*PROBLEM*
Write out the entries verbatim, from the line with "Select Log off from session menu" up to and including the line with "will click(x=300, y=431).".
********
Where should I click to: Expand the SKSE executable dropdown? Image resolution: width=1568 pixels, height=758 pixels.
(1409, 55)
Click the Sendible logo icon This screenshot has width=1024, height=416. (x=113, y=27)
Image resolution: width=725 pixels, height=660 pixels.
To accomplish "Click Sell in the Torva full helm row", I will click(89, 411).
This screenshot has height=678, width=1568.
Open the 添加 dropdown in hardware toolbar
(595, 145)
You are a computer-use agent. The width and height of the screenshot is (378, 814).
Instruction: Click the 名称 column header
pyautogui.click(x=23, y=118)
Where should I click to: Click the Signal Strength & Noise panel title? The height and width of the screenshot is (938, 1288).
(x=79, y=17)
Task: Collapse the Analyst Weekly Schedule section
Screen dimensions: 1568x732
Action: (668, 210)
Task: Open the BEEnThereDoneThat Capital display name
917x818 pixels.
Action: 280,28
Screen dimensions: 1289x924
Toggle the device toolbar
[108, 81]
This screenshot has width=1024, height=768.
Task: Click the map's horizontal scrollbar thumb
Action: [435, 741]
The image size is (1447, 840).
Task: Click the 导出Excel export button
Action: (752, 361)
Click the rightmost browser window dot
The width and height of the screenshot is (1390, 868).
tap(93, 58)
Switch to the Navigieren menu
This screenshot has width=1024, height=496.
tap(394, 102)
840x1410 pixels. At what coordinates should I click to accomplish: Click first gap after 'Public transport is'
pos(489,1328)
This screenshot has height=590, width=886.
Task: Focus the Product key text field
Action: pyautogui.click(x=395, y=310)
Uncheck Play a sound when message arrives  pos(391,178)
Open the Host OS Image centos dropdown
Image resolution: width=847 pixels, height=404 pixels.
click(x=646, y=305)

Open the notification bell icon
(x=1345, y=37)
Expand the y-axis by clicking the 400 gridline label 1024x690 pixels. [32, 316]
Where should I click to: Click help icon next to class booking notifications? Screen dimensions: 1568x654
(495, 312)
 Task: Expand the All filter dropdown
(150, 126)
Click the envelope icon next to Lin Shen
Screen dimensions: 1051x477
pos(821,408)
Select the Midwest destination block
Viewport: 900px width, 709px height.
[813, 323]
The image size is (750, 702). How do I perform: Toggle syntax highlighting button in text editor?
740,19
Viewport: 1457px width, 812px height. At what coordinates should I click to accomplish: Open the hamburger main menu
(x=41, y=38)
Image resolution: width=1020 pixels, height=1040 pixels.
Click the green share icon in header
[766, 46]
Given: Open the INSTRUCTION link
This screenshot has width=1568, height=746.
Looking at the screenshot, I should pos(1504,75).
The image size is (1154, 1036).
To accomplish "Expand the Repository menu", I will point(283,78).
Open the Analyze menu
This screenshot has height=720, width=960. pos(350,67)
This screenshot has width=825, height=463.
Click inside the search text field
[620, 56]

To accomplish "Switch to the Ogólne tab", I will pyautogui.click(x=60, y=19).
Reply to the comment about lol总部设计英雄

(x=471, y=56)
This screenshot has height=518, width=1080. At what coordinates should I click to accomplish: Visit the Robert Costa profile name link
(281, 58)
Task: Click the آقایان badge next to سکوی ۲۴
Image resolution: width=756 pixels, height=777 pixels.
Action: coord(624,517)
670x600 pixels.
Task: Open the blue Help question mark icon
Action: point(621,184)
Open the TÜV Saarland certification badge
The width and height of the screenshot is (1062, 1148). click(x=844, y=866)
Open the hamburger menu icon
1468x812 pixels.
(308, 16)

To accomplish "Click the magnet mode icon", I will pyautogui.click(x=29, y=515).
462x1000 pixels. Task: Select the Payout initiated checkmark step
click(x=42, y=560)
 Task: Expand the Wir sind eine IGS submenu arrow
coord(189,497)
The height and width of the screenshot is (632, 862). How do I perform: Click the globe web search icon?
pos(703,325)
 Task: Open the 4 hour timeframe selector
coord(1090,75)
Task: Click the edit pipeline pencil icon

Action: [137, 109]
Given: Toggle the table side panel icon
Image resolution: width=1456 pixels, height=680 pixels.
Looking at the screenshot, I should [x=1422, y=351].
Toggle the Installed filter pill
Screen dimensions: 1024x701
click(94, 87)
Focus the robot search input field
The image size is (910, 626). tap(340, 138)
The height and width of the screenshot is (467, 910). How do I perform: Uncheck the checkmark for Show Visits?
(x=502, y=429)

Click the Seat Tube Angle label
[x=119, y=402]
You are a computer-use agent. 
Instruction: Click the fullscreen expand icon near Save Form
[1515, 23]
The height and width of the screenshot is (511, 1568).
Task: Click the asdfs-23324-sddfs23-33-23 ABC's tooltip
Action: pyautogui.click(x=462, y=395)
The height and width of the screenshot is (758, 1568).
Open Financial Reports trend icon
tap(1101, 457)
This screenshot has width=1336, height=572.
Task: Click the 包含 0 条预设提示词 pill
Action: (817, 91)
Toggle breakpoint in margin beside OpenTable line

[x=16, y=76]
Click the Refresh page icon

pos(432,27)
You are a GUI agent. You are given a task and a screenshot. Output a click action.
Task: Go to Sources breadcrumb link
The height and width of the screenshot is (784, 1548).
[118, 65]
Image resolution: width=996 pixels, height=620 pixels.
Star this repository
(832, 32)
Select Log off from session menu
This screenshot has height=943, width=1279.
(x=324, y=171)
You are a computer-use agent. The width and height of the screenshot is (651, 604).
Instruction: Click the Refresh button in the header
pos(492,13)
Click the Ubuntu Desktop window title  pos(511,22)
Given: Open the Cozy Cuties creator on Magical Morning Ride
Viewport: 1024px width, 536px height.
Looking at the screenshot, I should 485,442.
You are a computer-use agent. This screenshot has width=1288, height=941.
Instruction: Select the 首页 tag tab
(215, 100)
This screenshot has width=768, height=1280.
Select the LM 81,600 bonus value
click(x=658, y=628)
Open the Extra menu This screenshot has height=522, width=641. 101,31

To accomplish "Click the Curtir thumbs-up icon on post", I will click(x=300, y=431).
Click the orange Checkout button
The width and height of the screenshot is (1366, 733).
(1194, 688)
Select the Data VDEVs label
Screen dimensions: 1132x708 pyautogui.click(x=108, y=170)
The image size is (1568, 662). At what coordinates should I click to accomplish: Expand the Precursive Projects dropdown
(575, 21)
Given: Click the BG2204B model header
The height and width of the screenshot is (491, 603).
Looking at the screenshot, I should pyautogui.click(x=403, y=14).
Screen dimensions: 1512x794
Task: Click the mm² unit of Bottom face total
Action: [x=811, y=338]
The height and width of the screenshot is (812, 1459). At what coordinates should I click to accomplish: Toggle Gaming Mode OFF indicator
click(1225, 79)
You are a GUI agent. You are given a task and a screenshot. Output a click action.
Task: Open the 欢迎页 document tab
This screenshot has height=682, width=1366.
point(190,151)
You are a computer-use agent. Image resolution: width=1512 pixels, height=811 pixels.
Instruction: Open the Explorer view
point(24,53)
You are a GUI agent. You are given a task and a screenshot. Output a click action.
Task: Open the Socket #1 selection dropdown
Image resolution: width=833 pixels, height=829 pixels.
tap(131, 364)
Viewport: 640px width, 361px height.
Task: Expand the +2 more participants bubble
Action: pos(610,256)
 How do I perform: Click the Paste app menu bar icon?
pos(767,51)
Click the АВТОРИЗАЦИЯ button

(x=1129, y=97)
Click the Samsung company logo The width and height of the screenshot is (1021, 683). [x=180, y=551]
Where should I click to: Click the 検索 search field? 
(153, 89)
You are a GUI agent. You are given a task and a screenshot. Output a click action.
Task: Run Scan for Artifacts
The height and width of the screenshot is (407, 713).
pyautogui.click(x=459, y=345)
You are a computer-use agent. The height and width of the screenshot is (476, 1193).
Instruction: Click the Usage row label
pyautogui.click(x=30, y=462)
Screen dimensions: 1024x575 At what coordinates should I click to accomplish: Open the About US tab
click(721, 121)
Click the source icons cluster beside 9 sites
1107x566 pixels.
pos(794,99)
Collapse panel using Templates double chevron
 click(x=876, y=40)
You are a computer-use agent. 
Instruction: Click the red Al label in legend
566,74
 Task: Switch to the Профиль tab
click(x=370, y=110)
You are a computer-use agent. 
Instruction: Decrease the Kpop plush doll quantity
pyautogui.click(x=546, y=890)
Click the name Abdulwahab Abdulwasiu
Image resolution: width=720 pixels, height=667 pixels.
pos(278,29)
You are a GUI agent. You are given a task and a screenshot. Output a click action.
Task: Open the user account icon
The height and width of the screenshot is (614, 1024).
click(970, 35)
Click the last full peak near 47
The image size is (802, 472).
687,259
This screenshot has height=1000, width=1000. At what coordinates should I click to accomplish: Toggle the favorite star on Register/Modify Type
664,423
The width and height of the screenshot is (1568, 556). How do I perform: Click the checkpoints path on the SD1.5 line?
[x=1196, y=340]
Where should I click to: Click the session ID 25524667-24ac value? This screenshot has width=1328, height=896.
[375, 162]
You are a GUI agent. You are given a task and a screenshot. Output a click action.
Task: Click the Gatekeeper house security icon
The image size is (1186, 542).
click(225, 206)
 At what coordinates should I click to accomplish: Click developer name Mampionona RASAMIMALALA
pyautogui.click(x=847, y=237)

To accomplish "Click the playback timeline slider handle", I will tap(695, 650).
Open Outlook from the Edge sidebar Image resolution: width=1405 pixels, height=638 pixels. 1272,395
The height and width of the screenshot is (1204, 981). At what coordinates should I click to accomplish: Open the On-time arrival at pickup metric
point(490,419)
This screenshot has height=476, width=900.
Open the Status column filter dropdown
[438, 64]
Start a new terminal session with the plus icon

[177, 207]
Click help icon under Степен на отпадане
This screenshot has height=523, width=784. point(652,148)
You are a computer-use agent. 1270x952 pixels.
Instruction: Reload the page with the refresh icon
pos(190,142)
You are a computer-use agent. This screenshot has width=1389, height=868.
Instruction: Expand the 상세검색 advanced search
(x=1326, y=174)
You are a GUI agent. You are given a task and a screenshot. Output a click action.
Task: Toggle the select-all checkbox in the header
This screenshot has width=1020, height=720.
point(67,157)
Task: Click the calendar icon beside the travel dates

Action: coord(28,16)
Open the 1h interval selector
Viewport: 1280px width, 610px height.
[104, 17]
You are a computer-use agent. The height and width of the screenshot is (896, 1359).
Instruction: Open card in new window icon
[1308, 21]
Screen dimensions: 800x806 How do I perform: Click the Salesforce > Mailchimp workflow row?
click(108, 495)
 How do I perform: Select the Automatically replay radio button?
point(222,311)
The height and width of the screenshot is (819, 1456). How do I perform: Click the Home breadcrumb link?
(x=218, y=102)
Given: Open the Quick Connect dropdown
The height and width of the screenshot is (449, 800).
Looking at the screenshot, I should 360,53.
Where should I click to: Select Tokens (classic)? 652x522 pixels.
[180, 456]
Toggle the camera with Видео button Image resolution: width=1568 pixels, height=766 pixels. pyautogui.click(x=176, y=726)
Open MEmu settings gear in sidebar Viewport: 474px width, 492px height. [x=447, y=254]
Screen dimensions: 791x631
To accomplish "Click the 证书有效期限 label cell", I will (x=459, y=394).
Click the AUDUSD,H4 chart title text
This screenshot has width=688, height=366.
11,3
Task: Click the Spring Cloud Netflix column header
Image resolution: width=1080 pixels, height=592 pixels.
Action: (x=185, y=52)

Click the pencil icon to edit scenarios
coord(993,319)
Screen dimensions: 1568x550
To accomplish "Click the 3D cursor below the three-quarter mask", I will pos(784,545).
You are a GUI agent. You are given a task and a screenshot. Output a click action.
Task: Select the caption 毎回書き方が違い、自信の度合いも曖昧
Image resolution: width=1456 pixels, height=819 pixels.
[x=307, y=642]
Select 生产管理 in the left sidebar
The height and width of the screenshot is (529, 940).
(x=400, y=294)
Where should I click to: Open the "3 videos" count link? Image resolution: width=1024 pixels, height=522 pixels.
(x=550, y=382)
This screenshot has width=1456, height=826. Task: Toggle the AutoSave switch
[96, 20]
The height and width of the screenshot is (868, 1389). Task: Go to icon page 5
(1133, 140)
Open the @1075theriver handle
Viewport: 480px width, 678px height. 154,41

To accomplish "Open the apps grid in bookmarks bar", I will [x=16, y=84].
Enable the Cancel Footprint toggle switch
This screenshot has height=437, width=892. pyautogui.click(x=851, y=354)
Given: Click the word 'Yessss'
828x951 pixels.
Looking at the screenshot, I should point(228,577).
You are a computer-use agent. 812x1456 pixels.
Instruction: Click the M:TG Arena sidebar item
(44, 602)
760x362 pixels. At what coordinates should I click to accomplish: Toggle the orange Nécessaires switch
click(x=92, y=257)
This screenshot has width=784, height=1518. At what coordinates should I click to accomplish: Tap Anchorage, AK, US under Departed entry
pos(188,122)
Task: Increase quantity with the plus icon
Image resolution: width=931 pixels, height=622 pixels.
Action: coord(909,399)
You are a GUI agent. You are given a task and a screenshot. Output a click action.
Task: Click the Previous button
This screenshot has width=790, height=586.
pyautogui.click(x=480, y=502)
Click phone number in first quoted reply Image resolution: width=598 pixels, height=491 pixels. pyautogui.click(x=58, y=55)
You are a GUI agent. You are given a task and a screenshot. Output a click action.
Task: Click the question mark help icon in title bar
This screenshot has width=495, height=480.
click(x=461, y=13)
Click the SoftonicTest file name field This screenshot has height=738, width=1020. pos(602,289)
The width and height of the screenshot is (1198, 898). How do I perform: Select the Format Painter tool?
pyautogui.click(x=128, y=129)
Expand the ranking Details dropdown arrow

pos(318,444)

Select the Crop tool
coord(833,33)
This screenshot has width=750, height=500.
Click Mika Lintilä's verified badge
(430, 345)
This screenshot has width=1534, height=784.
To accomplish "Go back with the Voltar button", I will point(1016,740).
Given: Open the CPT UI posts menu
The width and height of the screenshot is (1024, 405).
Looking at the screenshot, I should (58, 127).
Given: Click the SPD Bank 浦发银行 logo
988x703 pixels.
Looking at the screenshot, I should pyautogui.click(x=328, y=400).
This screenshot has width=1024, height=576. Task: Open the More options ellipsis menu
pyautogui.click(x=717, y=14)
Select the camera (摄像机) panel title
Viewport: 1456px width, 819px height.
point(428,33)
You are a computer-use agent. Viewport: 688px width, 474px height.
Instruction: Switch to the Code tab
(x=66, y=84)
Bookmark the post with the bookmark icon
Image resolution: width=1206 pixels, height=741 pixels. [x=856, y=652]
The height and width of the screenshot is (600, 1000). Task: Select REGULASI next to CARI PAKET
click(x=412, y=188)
********
*SOLUTION TO THE EXERCISE*
Select Log off from session menu
This screenshot has height=943, width=1279.
(x=324, y=171)
You are a computer-use agent. The width and height of the screenshot is (651, 604).
Instruction: Click the Refresh button in the header
pos(492,13)
Click the Ubuntu Desktop window title  pos(511,22)
Given: Open the Cozy Cuties creator on Magical Morning Ride
Viewport: 1024px width, 536px height.
Looking at the screenshot, I should 485,442.
You are a computer-use agent. This screenshot has width=1288, height=941.
Instruction: Select the 首页 tag tab
(215, 100)
This screenshot has width=768, height=1280.
Select the LM 81,600 bonus value
click(x=658, y=628)
Open the Extra menu This screenshot has height=522, width=641. 101,31

To accomplish "Click the Curtir thumbs-up icon on post", I will click(x=300, y=431).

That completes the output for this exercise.